BACKGROUND: The tumor suppressor protein p53 regulates progression through the checkpoint between the G1 and S phases of the cell cycle in response to radiation- or drug-induced DNA damage. We have examined potential p53-mediated effects of metabolically labeling cultured mammalian cells with [35S]methionine and [3H]thymidine, methods that are commonly used to study the biochemical properties, synthesis, processing and degradation of proteins and the replication of DNA in proliferating cells.
RESULTS: Wild-type p53 protein concentrations rapidly increased to high levels following metabolic radiolabeling of cells, as determined by four distinct assays. The increased concentration of wild-type p53 resulted in apoptosis of normal human peripheral blood lymphocytes and of murine T-cell acute lymphoblastic leukemia cells. In leukemia cells containing no p53, or only mutant p53 alleles, p53 protein levels were not increased and the cells did not undergo apoptosis in response to radioactive labeling. Radiolabeling of human diploid fibroblasts resulted in a prolonged growth arrest that was maintained for nearly three weeks.

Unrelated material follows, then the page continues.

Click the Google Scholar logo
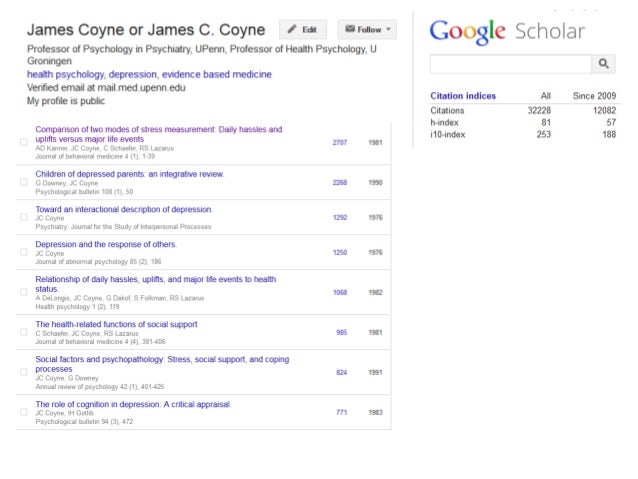 click(506, 31)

CONCLUSIONS: The results of experiments employing radiolabeling techniques to characterize various aspects of cellular physiology may be seriously influenced by the induction of aberrant cell-cycle arrest and/or apoptosis mediated by wild-type p53. Furthermore, our observations suggest that stabilization of wild-type p53 in response to irradiation may not act primarily to facilitate the repair of DNA damage by inducing a transient G1-phase arrest, but rather to ensure genetic stability through sustained cell-cycle arrest or apoptotic death of the damaged cells.